Dayton’s elected leaders this week raised some concerns about the process the police department have used to request this kind of help from outside federal authorities.
City officials said they have made changes to ensure requests are approved by the city manager.
“We are having significant issues and disagreements around the movement of the federal government,” said Dayton Mayor Nan Whaley. “I’m not comfortable with anybody but the city manager making that decision.”
On Wednesday night, Dayton City Commissioners Darryl Fairchild and Matt Joseph asked city management to talk about the police department’s decision to request air support from federal authorities during a racial justice protest.
Fairchild and Joseph said they were contacted by residents who were troubled by the flight.
Some people across the country have sharply criticized CBP officers for responding to anti-racism protests in Portland, Oregon, and other cities. They decried reports of federal agents, acting as “Trump’s troops,” using force against demonstrators.
CBP officials say federal authorities are helping to stop looting, rioting and violent acts in Portland and elsewhere.
Deputy City Manager Joe Parlette said the Dayton Police Department has requested aerial support from various agencies four times in the last two years.
Last year, police requested air support during the annual St. Patrick’s Day celebration as well as during the KKK-affiliated hate rally in downtown, he said. The Ohio State Highway Patrol is usually the preferred agency of choice for this kind of assistance, he said.
On May 31, the second day of the Floyd protests, the city requested and received air support from the Butler County Sheriff, officials say.
On June 6, Dayton police requested air support from the Department of Homeland Security for a rally in Dayton that ended up being not as large as expected, and the helicopter was dismissed within an hour, Parlette said.

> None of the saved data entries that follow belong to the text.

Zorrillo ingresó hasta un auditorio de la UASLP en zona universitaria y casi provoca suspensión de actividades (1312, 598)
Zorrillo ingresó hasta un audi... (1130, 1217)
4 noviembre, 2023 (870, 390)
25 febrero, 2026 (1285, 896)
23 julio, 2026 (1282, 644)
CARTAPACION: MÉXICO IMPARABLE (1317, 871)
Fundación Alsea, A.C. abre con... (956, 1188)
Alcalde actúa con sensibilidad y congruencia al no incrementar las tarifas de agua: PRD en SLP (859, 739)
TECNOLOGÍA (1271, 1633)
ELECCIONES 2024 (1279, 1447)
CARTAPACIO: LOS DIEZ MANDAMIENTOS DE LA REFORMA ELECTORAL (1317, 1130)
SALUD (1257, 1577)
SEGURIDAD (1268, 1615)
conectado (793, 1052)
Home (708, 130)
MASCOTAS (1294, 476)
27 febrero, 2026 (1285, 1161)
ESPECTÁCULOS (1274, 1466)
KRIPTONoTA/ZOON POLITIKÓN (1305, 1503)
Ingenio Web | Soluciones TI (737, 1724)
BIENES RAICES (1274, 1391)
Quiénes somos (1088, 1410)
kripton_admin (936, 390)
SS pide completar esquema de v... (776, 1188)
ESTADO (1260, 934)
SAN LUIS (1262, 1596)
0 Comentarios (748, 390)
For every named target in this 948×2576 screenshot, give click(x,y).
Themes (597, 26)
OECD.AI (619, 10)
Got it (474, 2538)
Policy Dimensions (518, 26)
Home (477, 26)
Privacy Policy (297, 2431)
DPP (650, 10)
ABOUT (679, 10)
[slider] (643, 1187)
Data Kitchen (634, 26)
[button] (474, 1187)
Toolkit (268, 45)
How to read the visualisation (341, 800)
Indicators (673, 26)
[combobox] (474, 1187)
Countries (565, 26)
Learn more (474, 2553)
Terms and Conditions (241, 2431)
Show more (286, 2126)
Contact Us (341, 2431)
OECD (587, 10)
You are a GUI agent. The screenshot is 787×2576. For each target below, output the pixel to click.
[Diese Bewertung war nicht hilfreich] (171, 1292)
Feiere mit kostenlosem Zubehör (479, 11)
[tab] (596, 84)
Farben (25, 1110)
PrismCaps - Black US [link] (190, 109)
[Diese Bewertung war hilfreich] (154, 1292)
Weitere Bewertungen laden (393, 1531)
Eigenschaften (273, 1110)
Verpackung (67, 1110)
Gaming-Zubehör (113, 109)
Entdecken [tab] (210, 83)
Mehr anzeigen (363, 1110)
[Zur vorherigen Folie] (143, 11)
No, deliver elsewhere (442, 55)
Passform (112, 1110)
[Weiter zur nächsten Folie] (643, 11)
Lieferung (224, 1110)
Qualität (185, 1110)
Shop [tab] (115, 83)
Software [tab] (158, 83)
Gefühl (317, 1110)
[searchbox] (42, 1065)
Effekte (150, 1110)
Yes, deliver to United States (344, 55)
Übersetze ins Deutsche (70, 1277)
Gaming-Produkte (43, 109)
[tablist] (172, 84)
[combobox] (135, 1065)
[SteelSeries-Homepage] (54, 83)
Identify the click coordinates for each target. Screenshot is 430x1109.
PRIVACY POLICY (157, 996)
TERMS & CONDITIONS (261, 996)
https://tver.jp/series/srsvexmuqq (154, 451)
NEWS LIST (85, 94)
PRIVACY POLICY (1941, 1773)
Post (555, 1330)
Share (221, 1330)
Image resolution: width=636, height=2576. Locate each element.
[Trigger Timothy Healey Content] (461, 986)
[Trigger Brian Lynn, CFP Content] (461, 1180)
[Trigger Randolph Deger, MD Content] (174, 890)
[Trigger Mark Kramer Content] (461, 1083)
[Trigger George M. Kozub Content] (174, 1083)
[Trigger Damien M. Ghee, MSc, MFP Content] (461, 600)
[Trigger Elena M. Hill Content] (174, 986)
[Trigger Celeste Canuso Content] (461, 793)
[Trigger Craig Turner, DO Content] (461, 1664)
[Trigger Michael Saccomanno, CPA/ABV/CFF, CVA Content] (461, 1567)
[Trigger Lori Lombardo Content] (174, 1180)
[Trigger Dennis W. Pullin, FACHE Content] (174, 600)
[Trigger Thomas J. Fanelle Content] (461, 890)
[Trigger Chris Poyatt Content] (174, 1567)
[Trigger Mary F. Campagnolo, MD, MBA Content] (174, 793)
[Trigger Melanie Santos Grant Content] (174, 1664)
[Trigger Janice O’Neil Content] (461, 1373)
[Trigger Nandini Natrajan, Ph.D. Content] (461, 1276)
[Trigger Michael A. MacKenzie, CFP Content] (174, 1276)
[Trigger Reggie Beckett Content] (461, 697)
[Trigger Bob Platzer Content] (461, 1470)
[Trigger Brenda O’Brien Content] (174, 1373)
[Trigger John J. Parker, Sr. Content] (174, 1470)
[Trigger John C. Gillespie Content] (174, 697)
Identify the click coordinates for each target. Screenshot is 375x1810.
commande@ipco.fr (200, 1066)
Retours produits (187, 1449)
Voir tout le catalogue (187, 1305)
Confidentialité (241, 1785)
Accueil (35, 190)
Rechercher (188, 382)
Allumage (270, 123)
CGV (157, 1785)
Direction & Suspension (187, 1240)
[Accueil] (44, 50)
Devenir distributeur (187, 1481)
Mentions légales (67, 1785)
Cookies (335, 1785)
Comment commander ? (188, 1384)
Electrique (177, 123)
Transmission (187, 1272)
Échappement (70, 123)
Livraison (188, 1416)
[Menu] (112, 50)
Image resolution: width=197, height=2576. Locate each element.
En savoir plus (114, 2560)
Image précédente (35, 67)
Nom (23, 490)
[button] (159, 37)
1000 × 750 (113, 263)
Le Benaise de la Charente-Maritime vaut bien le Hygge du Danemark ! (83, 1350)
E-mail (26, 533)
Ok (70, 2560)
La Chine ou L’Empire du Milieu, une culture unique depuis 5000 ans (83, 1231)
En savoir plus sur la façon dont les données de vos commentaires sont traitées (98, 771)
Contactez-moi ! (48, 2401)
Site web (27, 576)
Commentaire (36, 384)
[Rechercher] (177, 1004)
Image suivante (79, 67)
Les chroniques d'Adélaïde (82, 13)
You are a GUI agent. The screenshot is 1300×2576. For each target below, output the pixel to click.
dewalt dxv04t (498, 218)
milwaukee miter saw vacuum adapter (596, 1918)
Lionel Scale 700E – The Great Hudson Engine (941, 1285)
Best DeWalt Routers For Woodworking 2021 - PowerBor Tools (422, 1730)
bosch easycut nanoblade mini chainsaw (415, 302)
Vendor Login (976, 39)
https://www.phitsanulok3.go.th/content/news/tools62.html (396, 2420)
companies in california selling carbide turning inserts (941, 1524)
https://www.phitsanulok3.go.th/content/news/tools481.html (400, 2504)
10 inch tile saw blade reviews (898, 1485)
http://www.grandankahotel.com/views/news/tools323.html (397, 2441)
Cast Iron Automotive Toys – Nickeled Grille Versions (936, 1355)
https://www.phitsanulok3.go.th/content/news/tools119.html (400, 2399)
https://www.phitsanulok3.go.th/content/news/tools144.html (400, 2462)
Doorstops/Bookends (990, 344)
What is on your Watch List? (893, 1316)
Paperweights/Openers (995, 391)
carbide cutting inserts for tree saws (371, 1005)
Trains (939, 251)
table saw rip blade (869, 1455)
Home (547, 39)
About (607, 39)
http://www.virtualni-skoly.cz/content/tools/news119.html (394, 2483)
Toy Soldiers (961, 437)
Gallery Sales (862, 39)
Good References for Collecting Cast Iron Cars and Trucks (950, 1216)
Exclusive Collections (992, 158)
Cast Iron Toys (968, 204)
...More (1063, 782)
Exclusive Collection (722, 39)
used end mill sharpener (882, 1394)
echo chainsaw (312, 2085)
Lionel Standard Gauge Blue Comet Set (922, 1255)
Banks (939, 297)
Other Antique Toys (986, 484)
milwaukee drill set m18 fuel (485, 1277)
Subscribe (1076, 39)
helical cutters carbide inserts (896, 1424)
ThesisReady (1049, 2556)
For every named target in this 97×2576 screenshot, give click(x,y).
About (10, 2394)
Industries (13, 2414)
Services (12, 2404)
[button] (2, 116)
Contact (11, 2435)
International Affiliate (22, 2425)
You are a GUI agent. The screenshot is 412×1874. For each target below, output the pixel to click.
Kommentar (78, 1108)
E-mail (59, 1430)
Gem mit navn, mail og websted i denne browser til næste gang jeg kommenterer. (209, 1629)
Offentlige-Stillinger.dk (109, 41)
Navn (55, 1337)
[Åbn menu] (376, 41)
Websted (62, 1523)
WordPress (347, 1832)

That day, about 300 people gathered in Courthouse Square and then marched through downtown and the Oregon District in a peaceful demonstration.
A week earlier, there were much larger protests downtown, and at times police and protesters clashed, with officers deploying chemical spray, tear gas and firing non-lethal ammunition.
Dayton police lieutenants and majors are authorized to make a request for air support, but senior command staff are consulted when that happens, Parlette said.
However, Parlette said city administration has instructed Dayton police Chief Richard Biehl to amend the process of requesting federal help.
From now on, he said, the requests must come from the chief or assistant chief, and they must receive the city manger’s approval.
Commissioner Joseph said sometimes the city will need federal help, like during the hate rally, which drew large crowds and there was potential for violence.
But he said there are other times when federal assistance is not wanted or needed, and he wants to make sure there is clear criteria for when it is appropriate to make that decision.
He said the city manager and commission need to know when the police department makes these requests and what exactly they ask for.
He said this is important because the federal government has “gone off the rails” in many ways, and the city needs to be careful how it works with and calls in federal authorities.
CBP said it provided aerial assistance for civil disturbances in 15 cities, which included surveillance by manned and unmanned aircraft. The agency’s aircraft were in flight nearly 230 hours, agency data show.
The draft document obtained by The Nation states that CBP received a request from the Dayton Police Department to provide transportation of Dayton police and “enhance” officer safety and situational awareness.
The Dayton-area collective of the Ohio National Lawyers Guild said Dayton’s request to the CBP indicates an ongoing intention to surveil people for expressing their support for the movement for Black liberation.
“The safety of the community, and especially organizers working in the movement for Black liberation, is jeopardized by the city’s request,” said the group, which describes itself as a loose collection of lawyers, legal workers and law students who provide legal support for political activists, protesters and movements for social change.
The collective says it wants the city to end all collaborations with the CBP and be transparent about how it requested the agency’s assistance in the past and how it makes requests in the future.
CBP told this newspaper that its aircraft’s on-board cameras cannot provide enough resolution or detail to identify people or vehicle license plate numbers.
The agency said, “These cameras can be used to discern rough details such as clothing color, the presence of a backpack, or in some cases whether an individual is carrying an unconcealed weapon that may pose a threat.”